Young Scientist of the Month, Cengiz Pehlevan

1) Would you please tell us about yourself and your journey that led you to become a scholar.

While I am a curious person by nature and enjoy learning new things, being a scientist wasn’t in my mind when I started Bogazici University as an undergraduate. I was an industrial engineering major, planning to go into banking or consulting afterward. After a year it didn’t feel right, so I switched majors to electrical engineering. It felt better, but I realized that I was more interested in sciences than engineering, so I did a double major with physics. During these years, I got interested in two questions. One was the brain and how it led to cognition. The other was whether a unified theory of physics existed and if so what would it be. I wanted to stay in academia to learn much more about these subjects.

I went to Brown University’s physics Ph.D. program, which offered opportunities in both areas. I ended up working with Gerald Guralnik on theoretical and computational approaches to particle physics. Towards the end of my graduate studies, I decided to change fields, again, to the study of the brain and looked for postdoctoral positions in theoretical neuroscience. Fortunately, I was awarded a Swartz Fellowship at Harvard, where I worked with Haim Sompolinsky, Bence Olveczky, and L. Mahadevan. Continuing in this field, I held postdoctoral and research scientist positions in Dmitri Chklovskii’s groups at Janelia Research Campus and the Flatiron Institute. Since the beginning of 2019, I am an assistant professor of applied mathematics at Harvard University. 

2) Tell us about your research and how it is related to everyday life or other fields.

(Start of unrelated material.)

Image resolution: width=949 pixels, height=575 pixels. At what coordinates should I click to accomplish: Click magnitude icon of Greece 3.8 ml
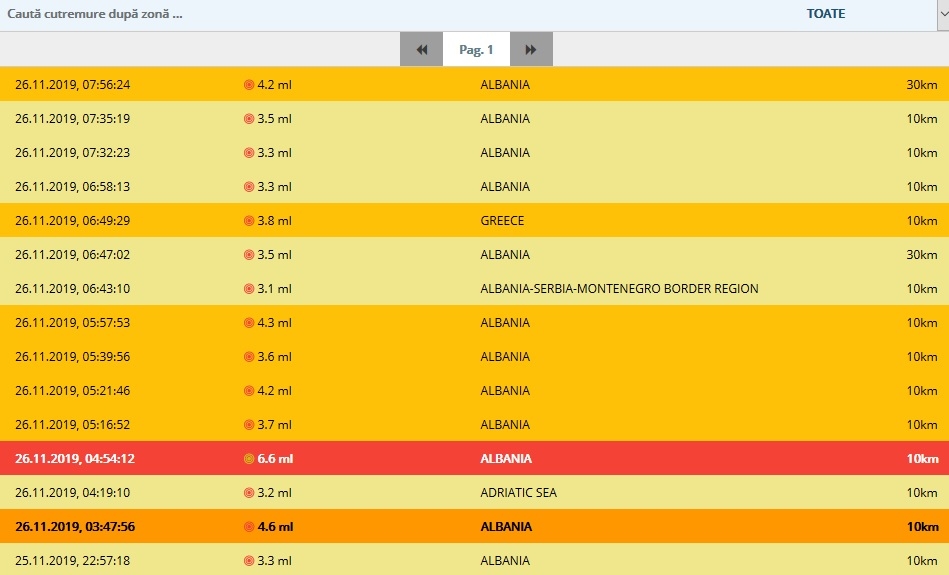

My research area is theoretical neuroscience. I want to understand the brain as a computing machine by uncovering its algorithms and their implementation at the network and cellular levels. But how can we infer what and how the brain computes from the large datasets of modern neuroscience? For that, we need “algorithmic” theories that bridge computation and its biological realization. I develop such theories. I collaborate frequently with experimentalists to ask and answer related questions.

One problem I am thinking about is how the brain processes sensory inputs. The brain is a very efficient data processing machine. We are very good at extracting important information from streams of huge amounts of data. For example, it is estimated that about 10 billion bits of information is deposited on our retinas every second, which gets reduced to roughly 10 million bits per second at the retina’s output to the rest of the brain, and the information content of what we are consciously aware is much less. What are the algorithms involved in this process? What problems are these algorithms solving? How does the brain’s hardware compute these algorithms? Such questions are what I explore.

Understanding the brain’s algorithms will naturally lead to better artificial intelligence, and I pursue such engineering applications of my work. I also recently got interested in neuromorphic computing. I started to use the lessons I learned from studying the brain to build efficient algorithms designed to run on neuromorphic hardware.

3) What do you consider important to your success?  Tell us about any skills or habits that you think helped you to become a successful scholar at such a young age.

First, thank you for finding me young and successful.

I wasn’t sure how to answer this question, so I asked my wife, who is also a scholar. She says:

“The ability to focus. Cengiz’s work has always been the top priority, as I am sure it is for many researchers. However, what is key is his ability to concentrate on his work irrespective of the circumstances. It is more like learning to compartmentalize your brain. Another point is never being intimidated to work on new topics and explore uncharted territories. Courage is at the heart of research."

I should add that luck and coincidences also played an important role.

4) What are your immediate and long-term goals for the future?

I started my faculty position very recently. For now, I am focusing on building a productive group and establishing my research program. For the rest of my career, I want to contribute as much as I can to the quest of understanding the brain and intelligence.

5) What do you recommend to aspiring scholars, or to young Turkish scientists/scholars who are at the beginning of their careers? 

Everybody’s circumstances are different, what works for one does not necessarily work for others. With this caveat, here are a few things. Work in a field that you are passionate about, because science requires strong dedication and motivation. Find good and supportive mentors, but also understand that at the end it is your responsibility to steer your career in the right direction. It helps every now and then to take time and think about where you are at that moment and where you are going. Building a network is very important, take it seriously.

6) Could you please tell us about your life outside of your work? Do you have hobbies? What are your favorite activities? If you recommend a book, what would that be and why?

Music is another passion of mine. I play the baglama, cumbus and ud. I used to play with Boston Meyhanesi and other groups, and perform around Boston area.

The Hitchhiker’s Guide to the Galaxy is one of my favorite novels. I find Douglas Adams’ writing brilliantly funny and relaxing. Asimov’s Foundation Triology is another favorite. I don’t know anything else like it. I like Kemal Tahir’s use of the Turkish language, I enjoy reading his novels.